Critiquée par une partie de l’opinion nationale suite à sa décision de «dissoudre» l’Assemblée nationale et sa demande de démission du gouvernement, la présidente de la Cour constitutionnelle assure ce matin avoir simplement dit le droit.

Marie-Madeleine Mborantsuo, la présidente de la Cour constitutionnelle, se défend d’avoir fait un coup d’Etat. © Gabontribune.com

 

L’opinion gabonaise est divisée sur la décision prise le 30 avril de «dissoudre» l’Assemblée nationale. La demande de démission du gouvernement faite et obtenue par la Cour constitutionnelle ne trouve non plus grâce aux yeux d’une partie de la classe politique nationale. Celle-ci accuse la haute juridiction d’avoir fait «un coup d’Etat institutionnel». Ce mercredi 2 mai, sur Radio France international (RFI), Marie-Madeleine Mborantsuo s’en défend.

«Il n’y a pas de coup d’Etat, il n’y a pas non plus de vide institutionnel.

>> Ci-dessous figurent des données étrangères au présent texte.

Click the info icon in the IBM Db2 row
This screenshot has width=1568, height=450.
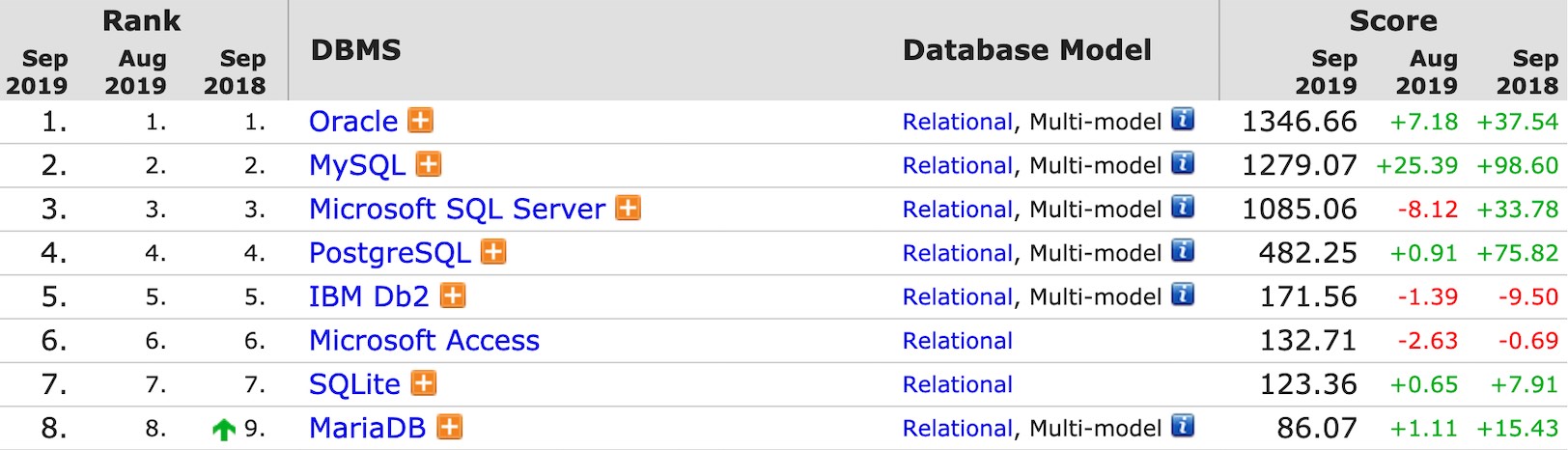tap(1183, 295)
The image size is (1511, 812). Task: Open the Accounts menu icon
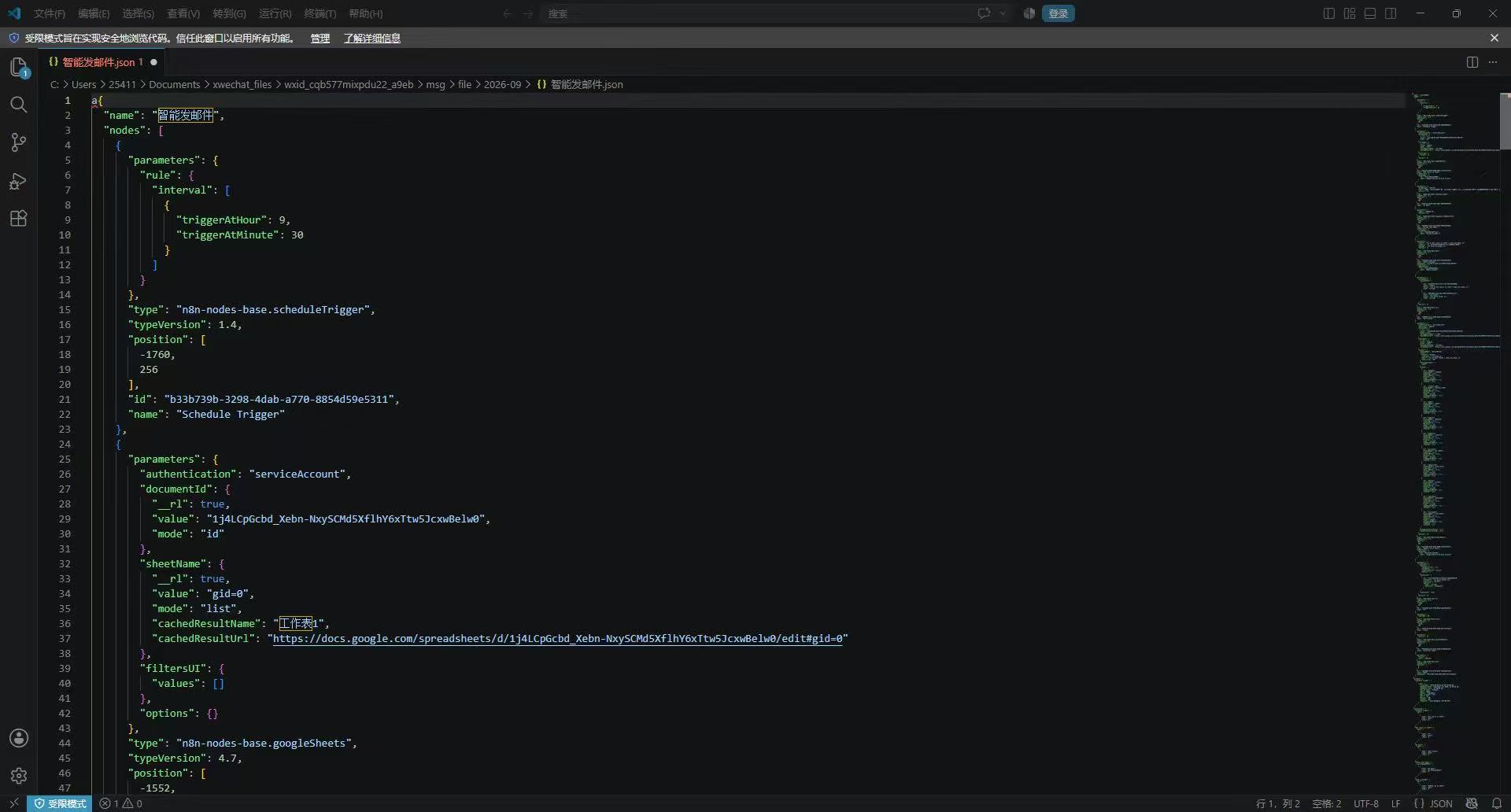tap(19, 738)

Il y a que le pouvoir de l’une des chambres, les élections n’ayant pas été organisées dans le temps, ces pouvoirs-là lui sont retirés», s’est-elle défendue.

Accusée de s’être maladroitement vengée du pouvoir qu’elle aurait défendu et protégé toutes ces années, la présidente de la Cour constitutionnelle indique que «ce n’est pas avec joie que cette décision a été prise». Elle dit avoir procédé à une «simple application des dispositions constitutionnelles».

Si le camp de l’opposant Jean Ping ne croit que très peu aux regrets exprimés par Marie-Madeleine Mborantsuo, pour lui, ses décisions apparaissent comme le prolongement du «coup d’Etat électoral» d’août 2016. Membre de la Coalition pour la nouvelle République (CNR), Anaclé Bissielo craint que la situation créée par la Cour constitutionnelle ne «perdure, s’aggrave et accroisse l’incertitude sur le pays».

Le groupe des 41 partis de l’opposition récemment créé en vue des prochaines législatives y voit l’occasion pour Ali Bongo de rassembler les différents bords politiques autour d’une nouvelle discussion, pour éviter que la situation ne s’enlise.